Davalı vekili, icra dosyasına sunulan kredi sözleşmesindeki yazı ve rakamların davalı eli ürünü olmadığını sonradan doldurulduğunu, davalının imzaları şirkete vekaleten atıldığını, davalının kefil olma iradesinin bulunmadığını, davacı bankanın icra dosyasına komite kararlarını ve tahsis talimatlarını sunmadığını, kredi hesap numaralarına ait kredi sözleşmelerinin sunulması halinde bu sözleşmelerde davalının imzasının olmadığının görüleceğini, kefalet sözleşmesinin TBK"nın 584. maddesine aykırı olduğunu ve eşin rızası alınmadığını, davalı dışındaki kişilerden alınan ipoteklerin paraya çevrilmesi yolu ile yapılan takiplerin mahsup edilmediğini savunarak davanın reddini istemiştir.

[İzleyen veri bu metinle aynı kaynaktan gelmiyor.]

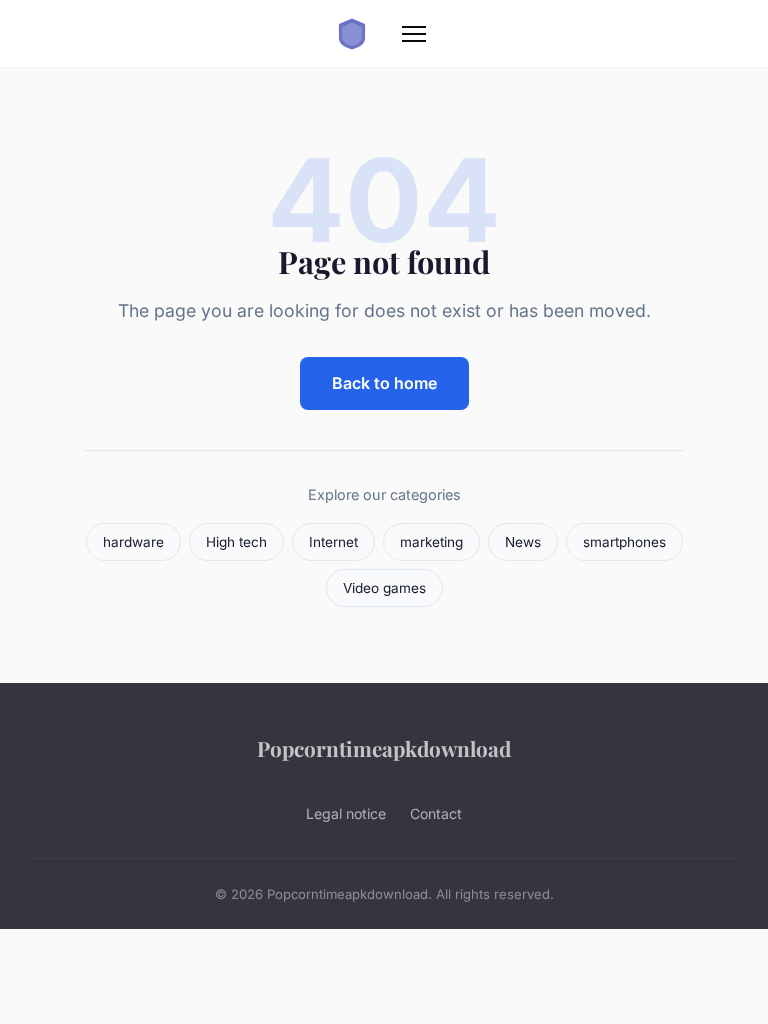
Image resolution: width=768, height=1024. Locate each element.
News (523, 542)
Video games (384, 588)
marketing (431, 542)
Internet (333, 542)
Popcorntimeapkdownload (384, 748)
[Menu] (414, 34)
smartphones (624, 542)
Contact (436, 813)
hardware (133, 542)
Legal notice (346, 813)
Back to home (384, 383)
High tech (236, 542)
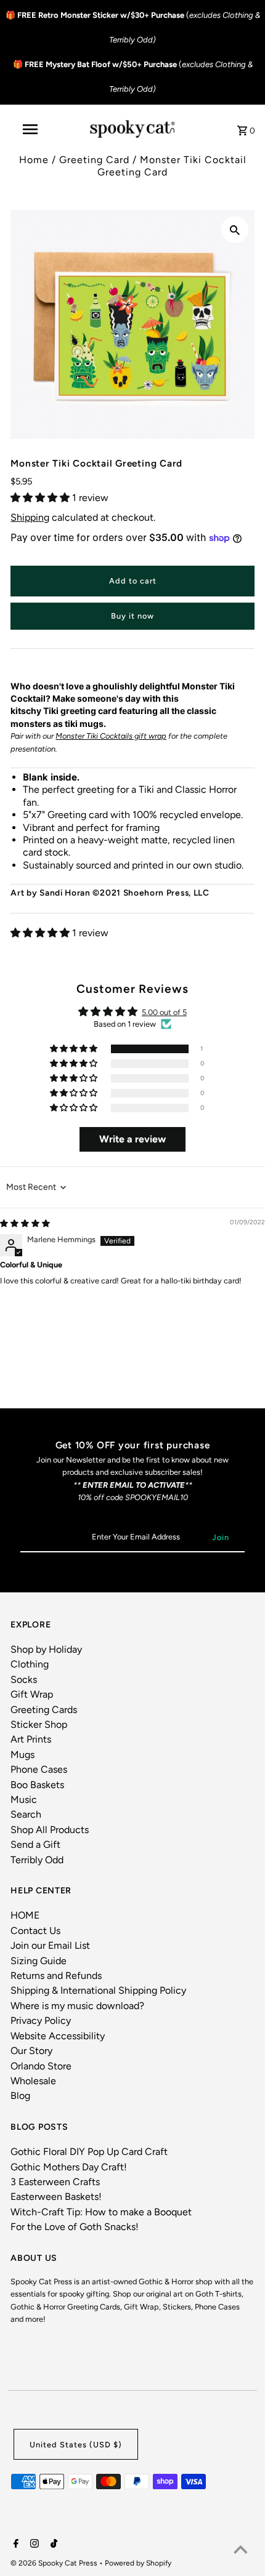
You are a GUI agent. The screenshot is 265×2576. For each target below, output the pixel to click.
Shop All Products (49, 1830)
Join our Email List (50, 1945)
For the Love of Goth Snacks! (74, 2227)
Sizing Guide (38, 1961)
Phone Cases (38, 1769)
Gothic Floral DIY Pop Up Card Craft (89, 2151)
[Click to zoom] (234, 229)
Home (34, 160)
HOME (24, 1915)
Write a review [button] (132, 1139)
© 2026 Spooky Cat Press (54, 2563)
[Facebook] (14, 2544)
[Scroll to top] (240, 2551)
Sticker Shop (38, 1724)
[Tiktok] (52, 2544)
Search (25, 1814)
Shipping (29, 517)
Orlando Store (40, 2066)
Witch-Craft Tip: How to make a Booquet (101, 2212)
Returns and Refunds (56, 1975)
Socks (23, 1679)
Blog (20, 2095)
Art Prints (30, 1739)
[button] (41, 498)
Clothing (29, 1664)
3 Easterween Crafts (55, 2182)
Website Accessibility (57, 2036)
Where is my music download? (77, 2006)
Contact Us (35, 1930)
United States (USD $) (76, 2444)
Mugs (22, 1754)
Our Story (31, 2050)
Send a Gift (35, 1844)
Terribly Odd (36, 1860)
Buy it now (132, 615)
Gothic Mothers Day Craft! (68, 2167)
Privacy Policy (40, 2020)
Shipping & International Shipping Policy (98, 1990)
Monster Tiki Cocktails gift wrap (110, 735)
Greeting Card (94, 160)
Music (23, 1799)
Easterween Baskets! (56, 2196)
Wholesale (33, 2081)
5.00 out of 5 (164, 1012)
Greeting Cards (43, 1709)
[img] (25, 1223)
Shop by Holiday (46, 1649)
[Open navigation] (32, 129)
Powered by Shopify (138, 2563)
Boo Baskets (37, 1785)
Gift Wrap (31, 1694)
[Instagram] (33, 2544)
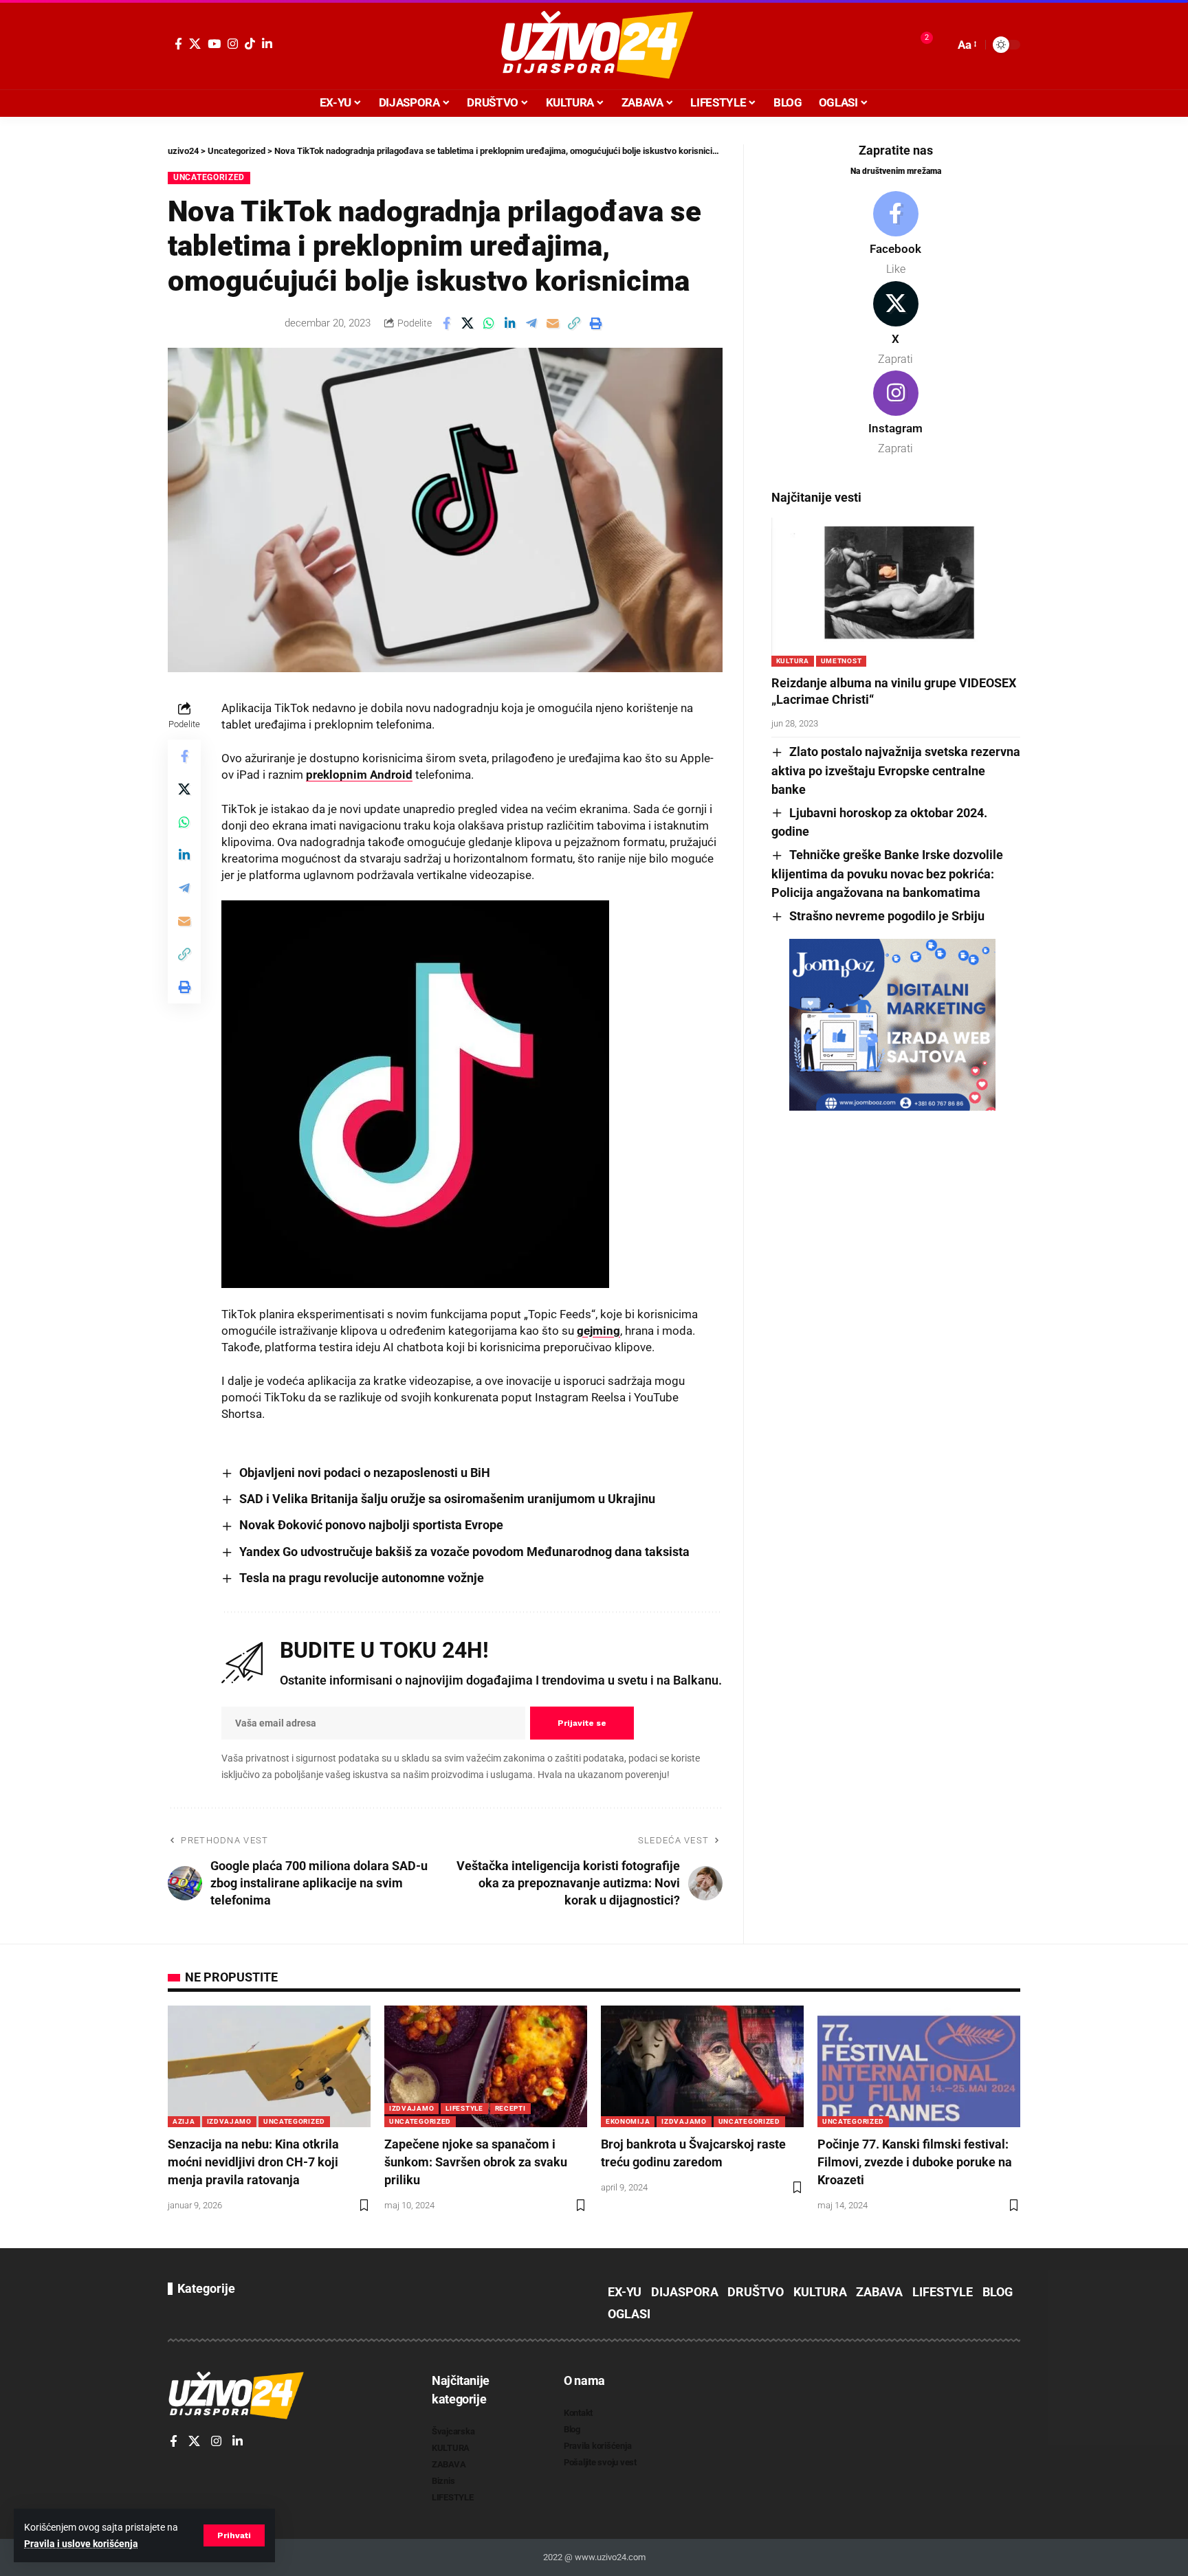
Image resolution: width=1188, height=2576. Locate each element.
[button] (234, 2535)
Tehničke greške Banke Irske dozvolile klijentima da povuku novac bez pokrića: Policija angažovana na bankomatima (887, 873)
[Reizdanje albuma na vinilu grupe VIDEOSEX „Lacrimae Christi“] (895, 592)
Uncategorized (209, 177)
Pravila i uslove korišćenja (81, 2543)
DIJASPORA (684, 2292)
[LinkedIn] (267, 43)
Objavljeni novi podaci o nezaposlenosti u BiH (364, 1472)
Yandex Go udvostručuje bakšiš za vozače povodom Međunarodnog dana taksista (464, 1551)
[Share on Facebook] (446, 323)
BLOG (997, 2292)
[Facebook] (178, 43)
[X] (195, 43)
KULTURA (792, 661)
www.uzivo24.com (609, 2557)
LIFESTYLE (464, 2108)
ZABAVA (879, 2292)
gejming (598, 1330)
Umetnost (841, 661)
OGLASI (629, 2314)
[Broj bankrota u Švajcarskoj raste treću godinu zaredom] (702, 2066)
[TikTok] (249, 43)
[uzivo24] (594, 44)
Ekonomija (628, 2121)
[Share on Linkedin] (510, 323)
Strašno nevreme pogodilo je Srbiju (886, 916)
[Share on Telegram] (531, 323)
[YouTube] (214, 43)
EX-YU (624, 2292)
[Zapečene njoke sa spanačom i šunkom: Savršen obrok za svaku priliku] (485, 2066)
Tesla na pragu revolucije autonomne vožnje (361, 1577)
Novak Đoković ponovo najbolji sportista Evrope (371, 1525)
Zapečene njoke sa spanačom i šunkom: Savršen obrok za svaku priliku (475, 2162)
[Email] (552, 323)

Mahkemece, yapılan yargılama, toplanan deliller ve benimsenen bilirkişi raporuna göre, sözleşmedeki bir kısım ibarelerin sonradan yazıldığının tespit edilmesinin bilimsel olarak tespitinin mümkün olmaması ve boşluk doldurmaya ilişkin yazıların farklı olmasının sözleşmeyi geçersiz kılmayacağı, davalının toplam net 1.040.000,00 TL kefalet limiti ile sorumlu olduğu hususunun davalınında kabulünde bulunduğu, davalının şekil şartları nedeniyle geçersizlik savunmasının 23/08/2011, 26/04/2011 ve 10/05/2012 tarihli limit artışları ile imzalanan kefalet sözleşmesinin 818. sayılı Borçlar Kanunu hükümlerine uygun olduğu ve 01/07/2012 tarihinde yürürlüğe giren 6098 sayılı Türk Borçlar Kanunu hükümlerinin bu olaya uygulanmasının mümkün olmadığı, takip tarihi itibariyle asıl borçlunun 1.632.040,91 TL borcu bulunduğu davalının ise bu borçtan kefalet miktarı olan 1.040.000,00 TL üzerinden sorumlu olduğu ve davalı vekilinin itirazlarının yerinde olmadığı gerekçesiyle davanın kabulüne, itirazın iptali ile 1.040.000,00 TL asıl alacak ve asıl alacağa takipten itibaren %54 temerrüt faizi ve BSMV uygulanmak suretiyle takibin devamına ve %20 icra inkar tazminatına karar verilmiş, hüküm davalı vekili tarafından adli yardım talepli olarak temyiz edilmiştir.
Davalı vekilinin adli yardım talebini içeren dilekçesi ekinde ibraz edilen belgelerin talebini destekler nitelikte olması ve talebinin kabule elverişli olması nedeniyle adli yardım talebinin kabulüne karar verilerek temyiz itirazlarının incelenmesine geçilmiştir.
Dosyadaki yazılara kararın dayandığı delillerle gerektirici sebeplere, delillerin takdirinde bir isabetsizlik bulunmamasına göre, davalı vekilinin yerinde görülmeyen bütün temyiz itirazlarının reddiyle usul ve kanuna uygun bulunan hükmün ONANMASINA, alınması gereken 71.040,00 TL onama harcının tahsilinin davalının mağduriyetine neden olacağı anlaşıldığından HMK"nın 339/2 maddesi uyarınca davalının onama harcını ödemeden takdiren muaf tutulmasına, 06/11/2019 gününde oybirliğiyle karar verildi.